The assertions here should still hold true, since the checks in super_schema are broader than the checks in sub_schema.

This gets even trickier with custom checks, since these are effectively black boxes as pandera is concerned... so I'd suggest we parcel this out in 3 phases:

re: inline custom checks (i.e. non-registered checks), we need to come up with a strategy, e.g. simply raising an error when calling is_subtype on schemas with these checks, raising a suppressible user warning that pandera won't check for compatibility at the check-level, etc.

Anyway, please feel free to add more in the comments below, and link a WIP gist to get things going!

hsorsky commented 2 years ago

OK cool, thanks for writing all of that out.

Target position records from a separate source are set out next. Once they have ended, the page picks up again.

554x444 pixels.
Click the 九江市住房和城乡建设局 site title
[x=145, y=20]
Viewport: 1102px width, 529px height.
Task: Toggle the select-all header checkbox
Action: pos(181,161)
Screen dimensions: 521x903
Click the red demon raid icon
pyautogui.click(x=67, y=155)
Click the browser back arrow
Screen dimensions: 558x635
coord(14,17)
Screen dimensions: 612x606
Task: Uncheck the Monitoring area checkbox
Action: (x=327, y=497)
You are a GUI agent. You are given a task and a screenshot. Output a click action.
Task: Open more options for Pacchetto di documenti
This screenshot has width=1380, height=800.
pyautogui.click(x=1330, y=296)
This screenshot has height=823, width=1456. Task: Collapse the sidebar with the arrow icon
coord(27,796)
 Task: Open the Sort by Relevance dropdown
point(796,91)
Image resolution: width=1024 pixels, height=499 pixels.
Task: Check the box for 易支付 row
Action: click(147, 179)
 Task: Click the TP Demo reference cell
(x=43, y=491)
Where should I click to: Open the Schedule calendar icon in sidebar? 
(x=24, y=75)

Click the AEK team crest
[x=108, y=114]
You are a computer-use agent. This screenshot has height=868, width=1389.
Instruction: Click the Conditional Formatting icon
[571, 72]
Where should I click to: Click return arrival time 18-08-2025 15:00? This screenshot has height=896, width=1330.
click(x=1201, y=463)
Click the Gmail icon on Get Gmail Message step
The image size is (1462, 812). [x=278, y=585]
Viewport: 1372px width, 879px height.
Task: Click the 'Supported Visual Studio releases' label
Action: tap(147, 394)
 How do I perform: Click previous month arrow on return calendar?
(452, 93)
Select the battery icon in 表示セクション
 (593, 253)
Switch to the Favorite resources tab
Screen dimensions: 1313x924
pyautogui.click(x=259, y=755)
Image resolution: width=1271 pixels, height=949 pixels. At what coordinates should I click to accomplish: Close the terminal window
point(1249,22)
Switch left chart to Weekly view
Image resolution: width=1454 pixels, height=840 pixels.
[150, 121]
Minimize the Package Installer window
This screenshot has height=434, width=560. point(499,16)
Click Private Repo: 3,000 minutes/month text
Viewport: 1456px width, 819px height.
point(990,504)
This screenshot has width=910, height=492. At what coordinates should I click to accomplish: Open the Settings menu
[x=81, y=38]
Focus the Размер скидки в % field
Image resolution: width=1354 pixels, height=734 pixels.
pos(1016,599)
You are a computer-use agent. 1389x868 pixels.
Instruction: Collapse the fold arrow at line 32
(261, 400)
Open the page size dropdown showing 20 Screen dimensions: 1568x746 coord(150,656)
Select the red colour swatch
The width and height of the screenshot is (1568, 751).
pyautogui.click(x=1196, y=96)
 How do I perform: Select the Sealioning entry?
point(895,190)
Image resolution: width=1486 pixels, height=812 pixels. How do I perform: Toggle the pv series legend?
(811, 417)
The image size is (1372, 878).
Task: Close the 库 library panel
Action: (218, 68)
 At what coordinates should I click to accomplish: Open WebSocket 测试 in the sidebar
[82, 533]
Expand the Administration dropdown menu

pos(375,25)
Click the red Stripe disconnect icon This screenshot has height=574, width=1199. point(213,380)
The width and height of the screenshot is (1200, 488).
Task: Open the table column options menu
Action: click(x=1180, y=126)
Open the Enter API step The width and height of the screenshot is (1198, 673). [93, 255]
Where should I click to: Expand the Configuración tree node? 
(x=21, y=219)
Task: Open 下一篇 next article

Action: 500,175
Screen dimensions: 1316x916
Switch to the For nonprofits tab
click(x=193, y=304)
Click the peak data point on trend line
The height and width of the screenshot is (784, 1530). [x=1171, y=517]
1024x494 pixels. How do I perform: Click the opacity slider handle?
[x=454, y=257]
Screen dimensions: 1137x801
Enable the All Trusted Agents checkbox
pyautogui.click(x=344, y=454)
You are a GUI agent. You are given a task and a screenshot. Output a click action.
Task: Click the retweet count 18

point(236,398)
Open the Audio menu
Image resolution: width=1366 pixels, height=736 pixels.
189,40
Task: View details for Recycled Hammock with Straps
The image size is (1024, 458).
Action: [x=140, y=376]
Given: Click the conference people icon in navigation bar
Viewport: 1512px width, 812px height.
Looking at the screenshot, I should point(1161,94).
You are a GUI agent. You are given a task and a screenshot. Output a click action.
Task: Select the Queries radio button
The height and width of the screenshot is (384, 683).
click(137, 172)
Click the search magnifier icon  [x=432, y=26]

I agree with all. Sounds like a good plan of action. I'll post something when I've got something non-trivial and then we can build from there.

hsorsky commented 2 years ago

One thing I've noticed as I work on this PoC is that the answer isn't just yes/no, but yes, no and (often) maybe. e.g. if sub_schema is non strict and has no explicitly provided columns and super_schema has required column "col", whether sub_schema conforms to super_schema is 'maybe' (i.e. it would depend on your interpretation of conformity/validity in the case of 2 schemas). In terms of a dataframe generated by sub_schema.example, said dataframe would conform to super_schema, but in terms of a dataframe that sub_schema would consider to be valid, super_schema may not consider it valid. As such, I think we'd either need to decide more strictly around what is considered conformity, which is IMO bad because it forces the user into our definition, or let the user decide on those 'maybe' cases, which is IMO good because it hands them the power of decision.

To star, I lean towards treating those cases as yes (True) cases (i.e. be generous on what we consider to be conformity, which I guess is making a, temporary, decision on the matter), but I'd like to consider potentially adding a third return value of "maybe" (or potentially even more depending on if we want to offer handling different types of potential conformity differently) so that the user has more control on whether potential conformity is acceptable or not.

hsorsky commented 2 years ago

@cosmicBboy, do you know if panderas currently supports checking if a pa.DataType can be cast to different one without explicitly creating an object of the first type and trying to convert to the second and seeing if it works?

cosmicBboy commented 1 year ago

hey @hsorsky no, currently there's no way to do this. I'd suggest implementing the strictest version of this (dtypes have to match exactly) and we can extend this once we have an is_castable method (or something like it), which I'd consider a separate task.